So a bunch of us down in Dallas spent the weekend, and Monday, stampeding around the city with clipboards and registering the electorate to vote. We went to traditionally Democratic parts of the city and hit the malls, hit the retail stores, hit the groceries, the Texas Workforce Commission. We got thrown out of several retail locations due to the company's non-soliciation party, but they were all very nice, and we'd just move on. By Monday we were trading stories of where we got thrown out of. Three different batches of voter registrars had gone to the
same store and gotten thrown out on the same day... but not before they'd registered about 15 or 20 voters each. :)
On Monday, we had gotten permission to set up downstairs from the main elections office. So we were able to take a lot of the load off of them. There were four of us downstairs registering voters and we were busy throughout the day. We got the easy ones and sent the hard ones upstairs to register. Due to our staffing, lines were short. At one point we probably had 10 people in the lobby with clipboards filling out forms.
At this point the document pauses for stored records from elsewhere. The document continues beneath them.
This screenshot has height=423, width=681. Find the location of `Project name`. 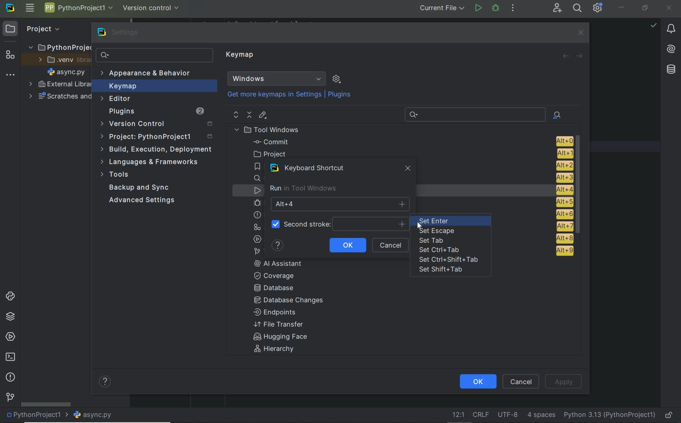

Project name is located at coordinates (79, 9).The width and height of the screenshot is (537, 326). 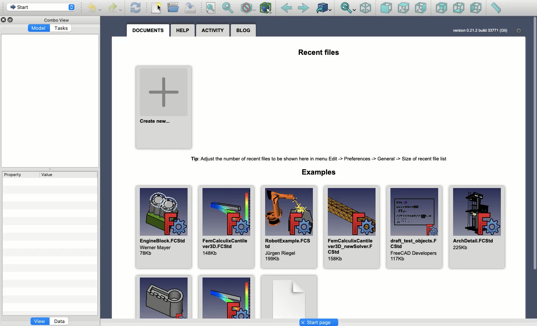 I want to click on Start page, so click(x=320, y=321).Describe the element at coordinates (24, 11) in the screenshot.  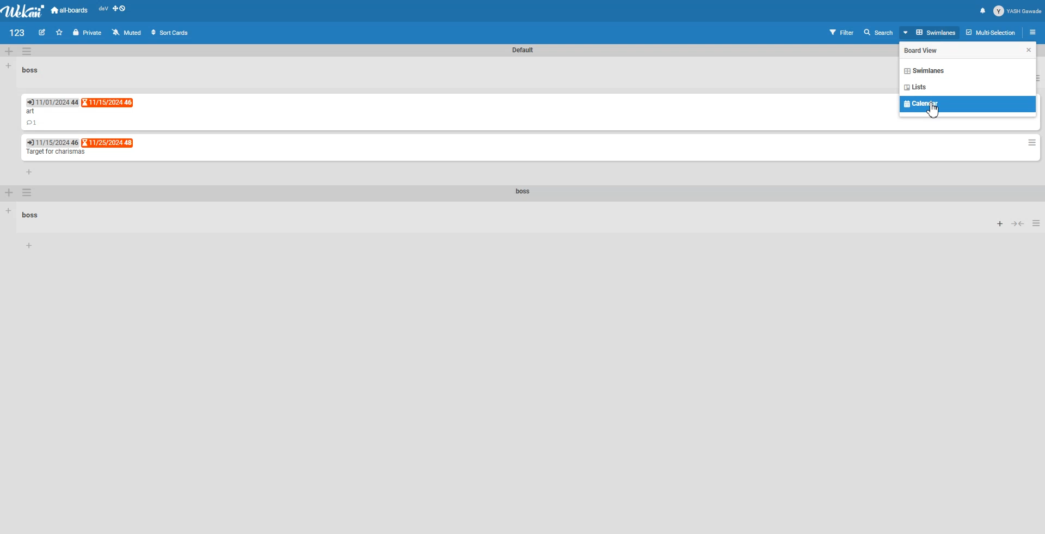
I see `Logo` at that location.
We gave up counting, although we tried to keep as much of the info on the newly registered voters as we could, for GOTV. We also don't know how many were D and how many were R, as Texas does not require you to state party affiliation when you register to vote, and we were usually trying to be nonpartisan so as to fly under the radar. However, I can't help but think, based on the way we targeted Democratic areas, that we did pretty well.
About 5 or 6 p.m. on Monday, all of the registrars started to head over to a local pub to relax. We had previously gotten the word from the elections office that deputy registrars could register voters on the hand-carry forms up until midnight, and the mail-in forms had to be postmarked Oct. 4. We were hoping to do some more voter reg at the pub. Then one of the registrars headed down to the Main Post Office to drop off some mail-in forms and called and told us that the place was HOPPING.
So a bunch of us got off of our comfy seats and headed down there. When we got there we just said, OH WOW. It looked like April 15th. The place was mobbed. The parking lot was FULL. The postal cop told us, "I've never seen anything like this!"
A post office official told us that the last postmark was supposed to be at 8 but they were holding it open til 9 as a courtesy. We started registering Dallas county people on the hand-carry forms and directing others to white cards and to the special bin where the white voter reg mailers needed to go. We probably had 5 registrars down there at one point and I think we collected at least 100 green cards. We kept waiting to be kicked out or for the PO to tell us that they were closing the voter reg bin... but neither ever happened. We even registered several postal workers and cops.
They held the postmark open all the way up until midnight. YAY POST OFFICE! At 11:55 we had three people, one filling out white card, two green cards, and as the guy was trying to wheel the bin away we were like, "Wait, one more!"
It was an absolutely FANTASTIC way to end the voter reg madness marathon.